• **Exercises to complete**:
[A] Could you turn the paragraph in the article on biological clocks that begins "Sunlight is a powerful signal" into a short bulleted list that keeps its main facts?
[B] What does the article on biological clocks say in answer to each of these?
(i) At which institution does Guy Warman work?
(ii) Bees given a general anesthetic during the day are effectively shifted from New Zealand to which time?
(iii) In the bee experiments, what did light treatment during anesthesia do?
[C] Reproduce the article on biological clocks from "From Our Changing" up to and including "the immune system.".

• **Excerpt provided**:
********************

17 Sep 2015

Shining a light on our biological clock

From Our Changing World, 9:20 pm on 17 September 2015

“All organisms that you choose to look at have got innate, endogenous biological clocks and those clocks are adjusted on a daily basis by light.
Guy Warman, University of Auckland

Guy Warman with a pair of light-producing goggles, which the team uses to give light therapy to patients during surgery.

Guy Warman with a pair of light-producing goggles, which the team uses to give light therapy to patients during surgery. Photo: RNZ / Veronika Meduna

Sunlight is a powerful signal for our body. It drives our daily rhythms and sleep cycles, but this biological clock can get out of sync during general anaesthesia. The consequences for patients waking up after surgery include a sense of jet lag and disrupted sleep patterns, which in turn slow down the wound healing process and affect the immune system.

Guy Warman, at the University of Auckland's medical school, has been investigating why this is the case, and his team is now running a patient trial to see if light therapy could be used to prevent the circadian clock's disruption.

Honey bees provide a good model to study the effect of anaesthesia on circadian rhythms.

Honey bees provide a good model to study the effect of anaesthesia on circadian rhythms. Photo: Guy Warman

In earlier experiments, his team used honey bees and other animal models, and found that when bees are given a general anaesthetic, their clocks shifts and they, too, experience jet lag.

“We are clear that a period of anaesthesia during the day time in bees shifts them to a later time zone. They are effectively shifted from New Zealand to Sydney time.”

Even though the bees can see the position of the sub, they behave as if they were in a different time zone, flying in a direction that is offset by the time shift.

In the bees, the team has been able to monitor the switching on and off of several genes that control the circadian clock. “From looking at the expression patterns of those genes, we can show that that anaesthesia is acting directly on a molecular level to cause the jet lag."

The bee experiments also showed that light treatment during the anaesthesia prevented the time shift – and that has prompted Guy Warman to investigate whether light therapy during surgery could help patient recovery.

********************

Records from a data collection
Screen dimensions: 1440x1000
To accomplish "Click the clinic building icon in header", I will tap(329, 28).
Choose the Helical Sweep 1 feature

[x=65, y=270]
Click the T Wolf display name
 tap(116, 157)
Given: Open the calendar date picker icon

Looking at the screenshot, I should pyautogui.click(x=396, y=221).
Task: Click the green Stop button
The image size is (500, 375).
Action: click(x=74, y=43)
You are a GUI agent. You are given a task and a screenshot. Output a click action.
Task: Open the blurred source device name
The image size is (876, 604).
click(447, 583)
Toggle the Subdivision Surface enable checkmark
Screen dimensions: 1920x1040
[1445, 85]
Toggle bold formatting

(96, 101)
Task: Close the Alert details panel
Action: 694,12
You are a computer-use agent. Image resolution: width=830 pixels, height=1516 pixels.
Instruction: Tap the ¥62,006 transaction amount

********************

• **Answers for the tasks**:
[A]
- Sunlight is a strong signal that drives the body's daily rhythms and sleep cycles.
- General anesthesia can throw this biological clock out of sync.
- Patients waking after surgery may feel jet-lagged and have disrupted sleep.
- These effects slow wound healing and affect the immune system.

[B]
(i) The University of Auckland's medical school.
(ii) Sydney time.
(iii) It prevented the time shift.

[C]
From Our Changing World, 9:20 pm on 17 September 2015

“All organisms that you choose to look at have got innate, endogenous biological clocks and those clocks are adjusted on a daily basis by light.
Guy Warman, University of Auckland

Guy Warman with a pair of light-producing goggles, which the team uses to give light therapy to patients during surgery.

Guy Warman with a pair of light-producing goggles, which the team uses to give light therapy to patients during surgery. Photo: RNZ / Veronika Meduna

Sunlight is a powerful signal for our body. It drives our daily rhythms and sleep cycles, but this biological clock can get out of sync during general anaesthesia. The consequences for patients waking up after surgery include a sense of jet lag and disrupted sleep patterns, which in turn slow down the wound healing process and affect the immune system.